Labeled as text messaging 2.0, Google featured it at Mobile World Congress 2017. RCS is poised to become a reality which both consumers and brands can reap the rewards. In terms of carriers and their use of RCS according to Fierce Wireless “T-Mobile, AT&T and Sprint have all reported progress to one degree or another on the rollout of RCS” while Verizon “appears to be the only major wireless network operator in the United States that is not supporting (RCS).
Mobile Vs. RCS By the Numbers
In 2012, there were 6 trillion text messages sent globally. With Q1 2017 showing 107 million new mobile subscriptions to total 7.6 billion worldwide, the new predictions indicate that there will be 9 billion by 2022.
The GSMA, who represent the interests of mobile operators worldwide, uniting nearly 800 operators with more than 300 companies in the broader mobile ecosystem, estimates that by Q1 2019 there will be 1.05 billion monthly active users, served by over 200 mobile operators. This implies that over 2018 there will be an increase of 890 million monthly active users and RCS launches from 150 mobile operators.
RCS is gaining in popularity for two key reasons. The same research report found that over two-thirds of consumers would prefer what RCS offers over SMS in terms of what is offered and how the information is presented. This includes the fact that they like to see company branding within the RCS message and the identification of who sent them the message. Besides these benefits, consumers also like the simplicity, personalization, and reliability that RCS offers.
According to Greg Hoy, Director of Product Management, RCS Messaging at OpenMarket, there are three specific reasons that consumers will find RCS better than SMS. “First are the use of ‘chip lists,’ which make even complex engagements as easy as tapping a button. Second is the utility of having more functionality in the native messaging inbox that consumers already use so much. Third, message branding and verified sender information provided consumers with increased peace of mind and feeling of security when they receive RCS messages from trusted brands.”
Reluctant Adoption But Growth Potential in 2018
Despite these benefits, there has been somewhat of a reluctance on the part of larger carriers to widely adopt RCS. And, right now, SMS is nearly ubiquitous because it’ available on nearly every mobile phone. However, the one downside to RCS is its lack of reach due to this reluctant adoption.
However, Hoy sees some recent changes that herald greater adoption in 2018 and beyond. “Google’s purchase of Jibe and their subsequent heavy investment in the RCS initiative have helped create momentum around RCS. Another key milestone was the release of UP2.0 (Universal Profile). That introduced many of the features that makes RCS so appealing. Additionally, Samsung has made aggressive movement into RCS from both the MNO and the handset sides.

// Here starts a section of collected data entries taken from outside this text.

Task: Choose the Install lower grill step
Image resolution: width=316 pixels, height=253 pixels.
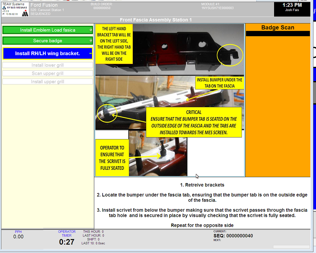Action: (x=47, y=65)
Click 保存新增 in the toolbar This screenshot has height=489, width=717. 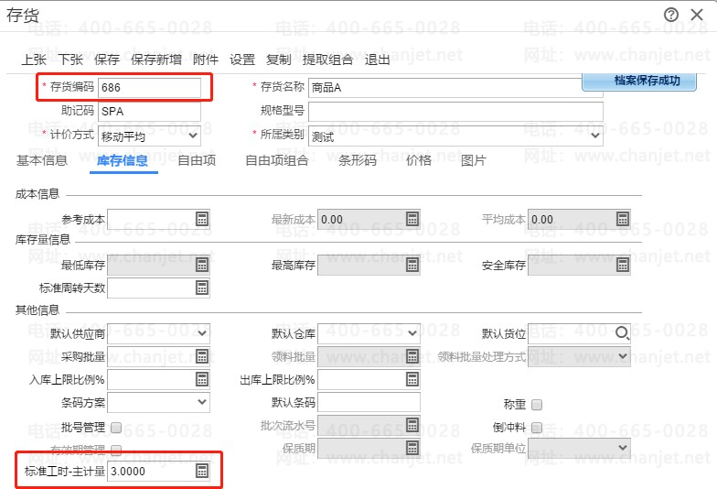click(155, 60)
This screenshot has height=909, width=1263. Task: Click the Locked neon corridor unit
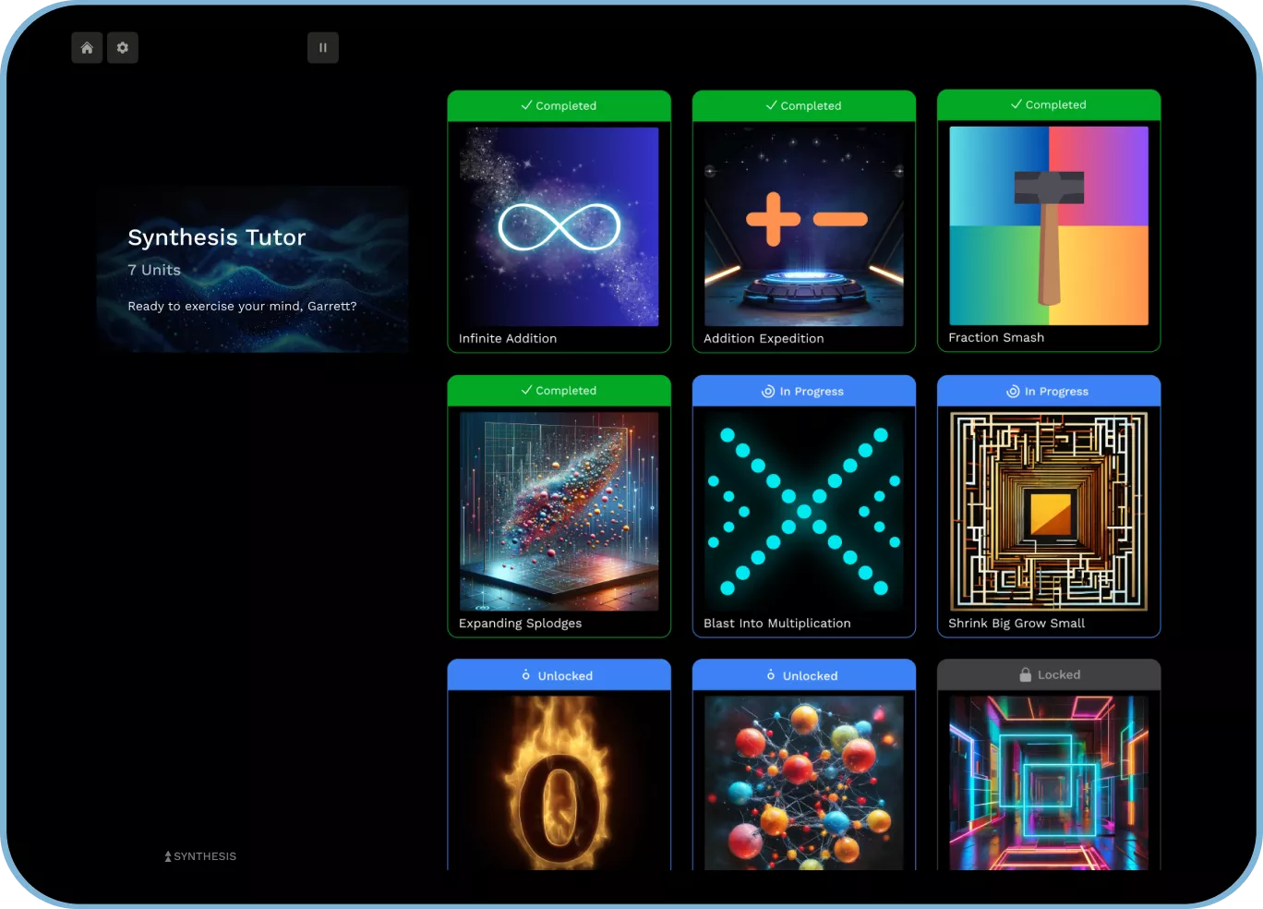click(1049, 782)
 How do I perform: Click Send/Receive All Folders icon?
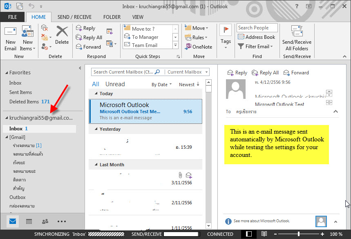click(297, 31)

Plus, there are another 20+ handset manufacturers who now support RCS.”
Also, as part of Google’s RCS Early Access Program, OpenMarket is bringing RCS to smartphone screens in 2018.
A Case Study in RCS Adoption
A prime example of where RCS adoption is working is Virgin Trains. John Sullivan, CIO and Project Director for the company stated the decision to implement RCS was tied to the their obsession with delivering excellent customer service. He explained, “A key part of that service experience involves removing customer anxiety in times of disruption. We can do that by providing relevant real-time information, enabling passengers to react accordingly. The value of real time messaging deteriorates quickly. We are excited about RCS because it affords our customers to the ability to receive rich media messages on their devices and engage immediately, in some instances with just a single tap.”